Une écriture de l'indéchiffrable

Ce pouvoir de vie et de mort qui fait irruption dans l'existence de K. et contre lequel nulle résistance humaine ne se révèle efficace est-il une force transcendante à la société ? Le Procès reprend-il la tradition séculaire de la satire et de la mise en question de la justice inique, corrompue et parfois même criminelle ? Ou bien s'agit-il, comme chez Dostoïevski, d'une réflexion théologique sur la Loi, la faute et le sens de la vie après la mort de Dieu ? Ou bien n'était-ce qu'un cauchemar, un fantasme, un délire de persécution, l'histoire de l'autodestruction d'un grand névrosé ? Les interprétations psychanalytiques du Procès abondent et le texte paraît les solliciter, tant l'action suit la logique du rêve, tant abondent les figures du désir et de la conquête érotique (Mlle Bürstner, la femme de l'employé du tribunal, Leni, la servante du juge Huld) qui se transforment en autant de figures d'une sexualité redoutée.
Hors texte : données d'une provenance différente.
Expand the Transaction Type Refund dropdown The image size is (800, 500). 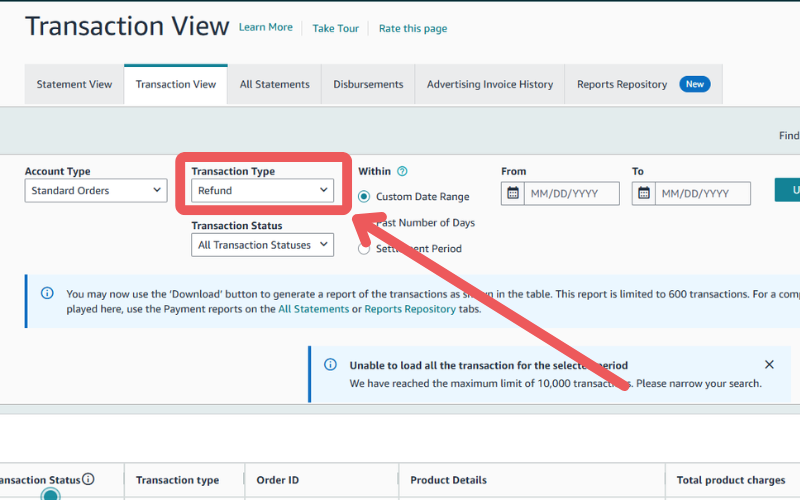click(x=262, y=190)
Le chapitre intitulé « Dans la cathédrale », à la fin du roman, renforce l'hypothèse théologique. C'est l'aumônier des prisons qui raconte à K. la parabole « Devant la Loi » qui commence ainsi : « Devant la porte de la Loi se tient un gardien. Ce gardien voit arriver un homme de la campagne qui sollicite accès à la Loi. Mais le gardien dit qu'il ne peut le laisser entrer maintenant. » À la fin de cette parabole, l'homme venu de la campagne est arrivé au terme de son existence. « Le gardien se rend compte alors que c'est la fin et, pour frapper encore son oreille affaiblie, il hurle : „Personne d'autre n'avait le droit d'entrer par ici, car cette porte t'était destinée, à toi seul. Maintenant je pars et je vais la fermer“. » Dieu attend l'homme, mais reste inaccessible à ceux qui ne le trouvent pas d'emblée. À moins que Dieu n'existe que dans la recherche et l'attente des hommes ? La Loi n'est possédée ni interdite par aucun gardien, dans aucun temple. Elle se trouve sous nos yeux, en nous-mêmes peut-être. À moins que la Loi n'existe pas ailleurs que dans le psychisme ? À moins que derrière la porte que referme la mort ne se cache que le néant ?
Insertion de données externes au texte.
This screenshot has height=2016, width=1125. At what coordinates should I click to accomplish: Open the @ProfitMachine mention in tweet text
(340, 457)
On pressent que Le Procès est un roman consacré à la « faute » de K., à son innocence ou à sa culpabilité. Mais il aborde aussi les thèmes du péché et du salut, celui de la quête du sens de l'existence. Il touche aussi à la question de l'interprétation : comment interpréter les signes, les mots, les gestes, les symboles et les paraboles ? K. est un homme qui croit comprendre et se trompe constamment. Or chaque erreur le conduit un peu plus loin dans le péril, un peu plus près du verdict fatal. « L'existentialisme » de Kafka résume le monde et l'existence à un système de signes que plus personne ne sait interpréter. Le génie de l'écrivain aura consisté à faire de son écriture littéraire le miroir de ce système indéchiffrable. Son texte fait sens. Mais aucune interprétation n'est assurée d'en avoir trouvé la clef – ni la loi.
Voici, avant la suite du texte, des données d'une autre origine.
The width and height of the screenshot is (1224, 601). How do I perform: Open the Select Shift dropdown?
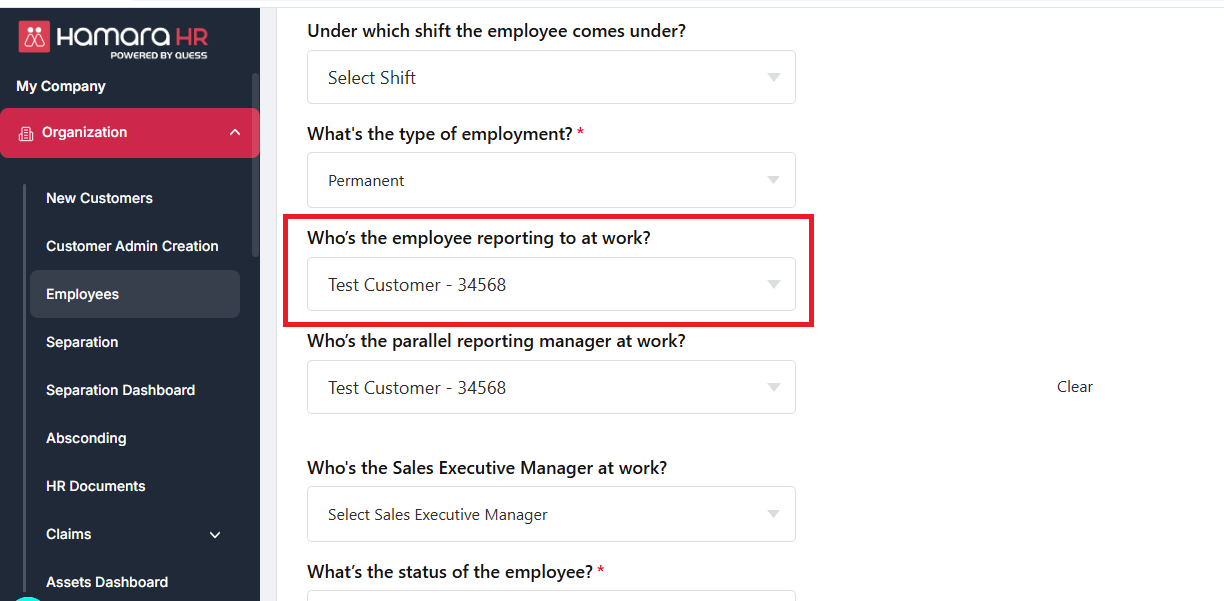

Et si l'essentiel n'était à chercher ni dans les profondeurs psychiques ni dans les hauteurs métaphysiques, mais dans la réalité sociale décrite au fil du Procès, avec un humour corrosif et un sens du portrait-charge qui font de Kafka le grand caricaturiste, le « Daumier » du juge et du policier de la monarchie habsbourgeoise, minée par l'égoïsme des classes dirigeantes et les passions nationalistes ou antisémites ? « Comment est-il possible qu'à Prague les romans de Kafka se confondent avec la vie, et comment est-il possible qu'à Paris les mêmes romans soient perçus comme l'expression hermétique du monde exclusivement subjectif de l'auteur ? », se demandait Milan Kundera[...]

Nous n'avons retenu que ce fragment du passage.